Numerical Approximations of Governing Equations

This tutorial discusses the effect of numerically solving governing equations on model uncertainty. The following focuses on models based upon partial differential equations, but the points raised below apply to a much broader class of numerical models.

Partial Differential Equations

We seek to quantify uncertainty in a broad class of stochastic partial differential equations (PDE). Let \(D\subset\mathbb{R}^\ell\), for \(\ell=1,2,\) or \(3\) and \(\text{dim}(D)=\ell\), be a physical domain; \(T>0\) be a real number; and \(\rvdom\subseteq \mathbb{R}^{d}\), for \(d\geq 1\) and \(\text{dim}(\rvdom)=d\), be the stochastic space. The PDE is defined as

\[\begin{split}\left\{ \begin{array} {ll} u_t(x,t,\rv) = \mathcal{L}(u), &\\ \mathcal{B}(u(x, t, \rv)) = 0, & \\ u(x, 0, \rv) = u_0(x, \rv), & %% D\times\{t=0\}\times \rvdom \end{array} \right.\end{split}\]

where \(t\) is the time, \(x=(x_1,\dots,x_\ell)\) is the physical coordinate, \(\mathcal{L}\) is a (nonlinear) differential operator, \(\mathcal{B}\) is the boundary condition operator, \(u_0\) is the initial condition, and \(\rv=(\rv_1,\dots,\rv_{d})\in \rvdom\) are a set of random variables characterizing the random inputs to the governing equation. The solution \(u \in V\) is a vector-valued stochastic quantity

\[u:\bar{D}\times[0,T]\times \rvdom\to\mathbb{R}^{n},\]

for some suitable function space \(V\) and where \(\bar{D} = D \times \partial D\) is the closure of the interior domain. As an example, \(u(x,t, \rv)\) can be a vector of temperatures, pressures, and velocities for a specific location in the domain \(x\), specific time \(t\), and for a specific realization \(\rv\) of the stochastic variable \(\rv\).

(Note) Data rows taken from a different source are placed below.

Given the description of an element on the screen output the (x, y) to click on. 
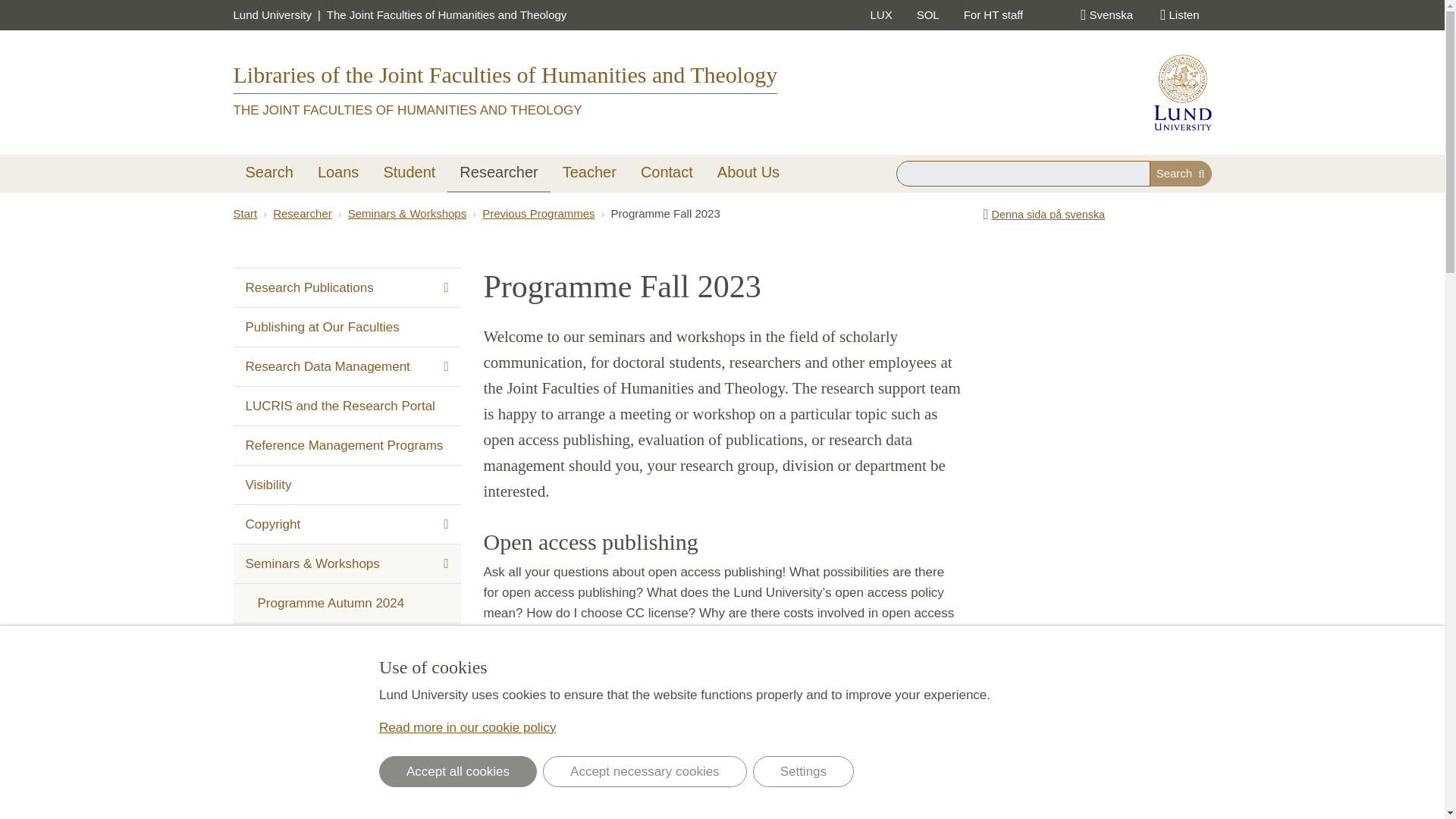
Read more in our cookie policy (467, 727)
Accept all cookies (457, 770)
Settings (802, 770)
Accept necessary cookies (644, 770)
Given the description of an element on the screen output the (x, y) to click on. 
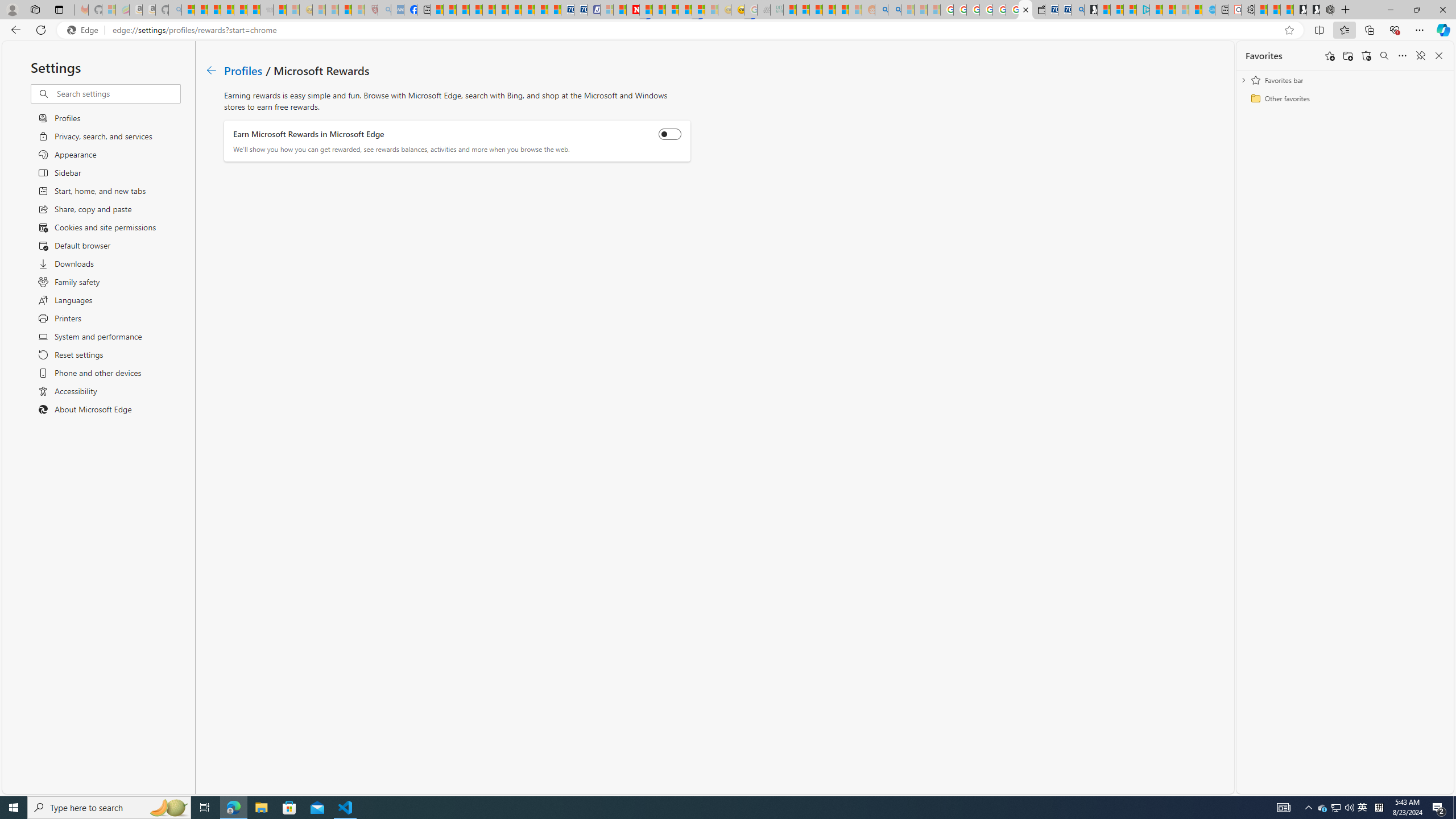
Restore deleted favorites (1366, 55)
Home | Sky Blue Bikes - Sky Blue Bikes (1208, 9)
Given the description of an element on the screen output the (x, y) to click on. 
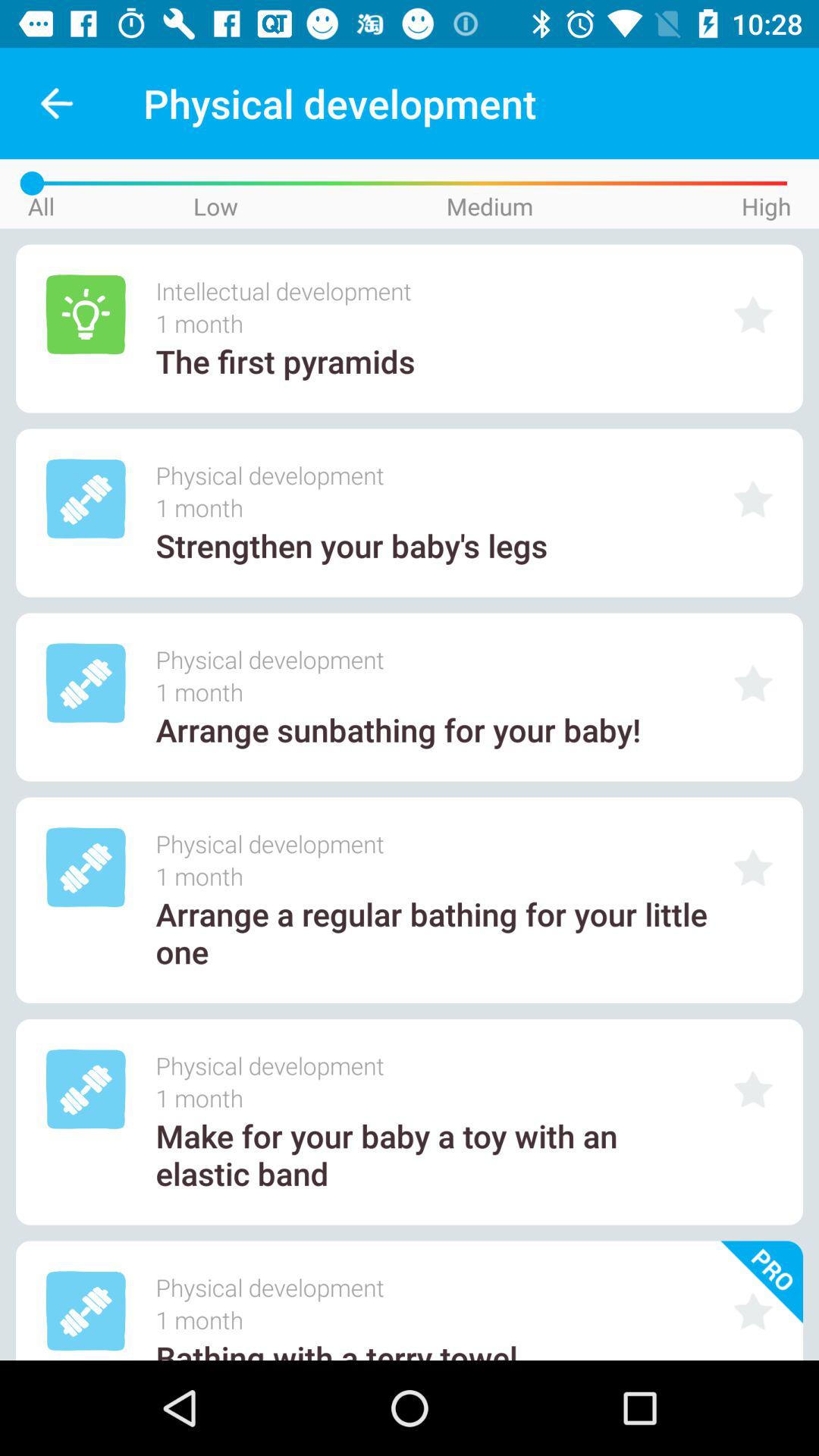
go to rating (753, 314)
Given the description of an element on the screen output the (x, y) to click on. 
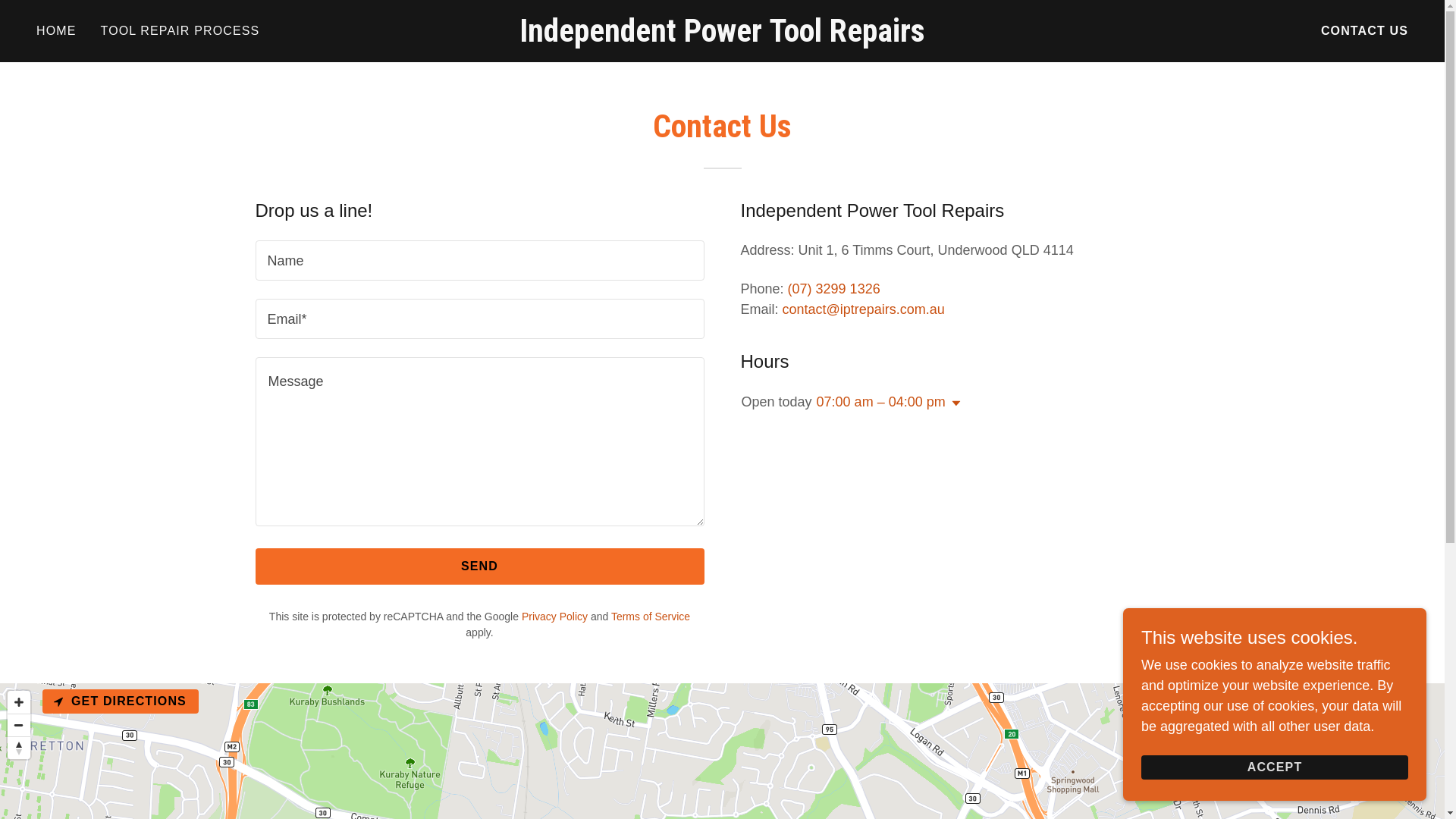
contact@iptrepairs.com.au Element type: text (863, 308)
(07) 3299 1326 Element type: text (833, 288)
SEND Element type: text (478, 566)
Terms of Service Element type: text (650, 616)
Zoom in Element type: hover (18, 701)
Independent Power Tool Repairs Element type: text (722, 36)
Zoom out Element type: hover (18, 724)
Privacy Policy Element type: text (554, 616)
ACCEPT Element type: text (1274, 767)
HOME Element type: text (56, 30)
TOOL REPAIR PROCESS Element type: text (180, 30)
CONTACT US Element type: text (1364, 30)
Reset bearing to north Element type: hover (18, 747)
GET DIRECTIONS Element type: text (120, 701)
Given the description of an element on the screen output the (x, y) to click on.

In this tutorial we will consider the following model of advection-diffusion

\[\begin{split}\frac{\partial u}{\partial t}(x,t,\rv) + \nabla u(x,t,\rv)-\nabla\cdot\left[k(x,\rv) \nabla u(x,t,\rv)\right] &=g(x,t) \qquad\qquad (x,t,\rv)\in D\times [0,1]\times\rvdom\\ u(x,t,\rv)&=0 \qquad\qquad\qquad (x,t,\rv)\in \partial D\times[0,1]\times\rvdom\end{split}\]

with forcing \(g(x,t)=(1.5+\cos(2\pi t))\cos(x_1)\), and subject to the initial condition \(u(x,0,\rv)=0\). Following [NTWSIAMNA2008], we model the diffusivity \(k\) as a random field represented by the Karhunen-Loeve (like) expansion (KLE)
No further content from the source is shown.